> WHAT THE TASK ASKS
Copy the June payrolls text from "So what's going" up to and including "462K part-time employees.", substituting "April" for "March".

> EXERCISE TEXT
==*==
Something odd emerges when looking at the June payrolls report.
On one hand, the closely followed establishment survey came in red hot, and despite dropping modestly from May, it still printed some 100K above the median consensus expectation, at 372K vs the median consensus of 268K...
... and with wages in line with expectations, rising 0.3% M/M or 5.1% Y/Y, it was enough for many to conclude that calls of a recession are premature because, after all, you can't enter a recession when jobs are rising by almost 400K.
True... but a problem emerges when looking at the more detailed, if less closely watched, Household survey. Here, unlike the Establishment Survey, the June jobs change was actually a striking 315K drop, and after the April plunge of 353K, the June drop was actually the biggest going back to the March 2020 crash.
And since the Household survey also feeds other closely watched ratios, such as the labor force participation rate, it explains why despite the apparent "surge" in June jobs, the LFP declined and is now unchanged since January.
So what's going on here? Well, starting at the top, we find the following discrepancy:
- Establishment Survey: +372K
- Household Survey: -315K
But things only get worse after that, because if one goes back a little more, one finds that something appears to have broken a few months ago, around March, when the Establishment Survey kept on rising unperturbed, while the Household Survey hit some unexplained brick wall, and hasn't moved at all.
In fact, since March, the Establishment Survey shows a gain of 1.124 million jobs while the Household Survey shows an employment loss of 347K!
But wait, there's more, because digging in even deeper, we find that this drop in Household Survey employment is the result of both full-time and part-time jobs. In fact, as shown below, since March, the US has lost 70K full-time employees and 462K part-time employees.
==*==
> PROVIDED DATA
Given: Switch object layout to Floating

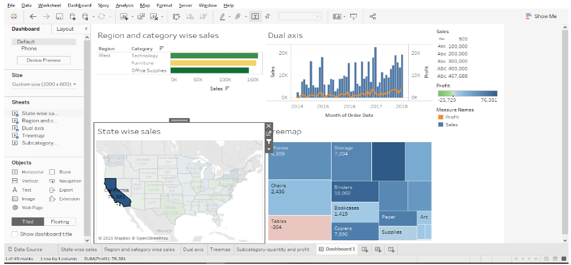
==*==
> RESULT OF THE EXERCISE
So what's going on here? Well, starting at the top, we find the following discrepancy:
- Establishment Survey: +372K
- Household Survey: -315K
But things only get worse after that, because if one goes back a little more, one finds that something appears to have broken a few months ago, around April, when the Establishment Survey kept on rising unperturbed, while the Household Survey hit some unexplained brick wall, and hasn't moved at all.
In fact, since April, the Establishment Survey shows a gain of 1.124 million jobs while the Household Survey shows an employment loss of 347K!
But wait, there's more, because digging in even deeper, we find that this drop in Household Survey employment is the result of both full-time and part-time jobs. In fact, as shown below, since April, the US has lost 70K full-time employees and 462K part-time employees.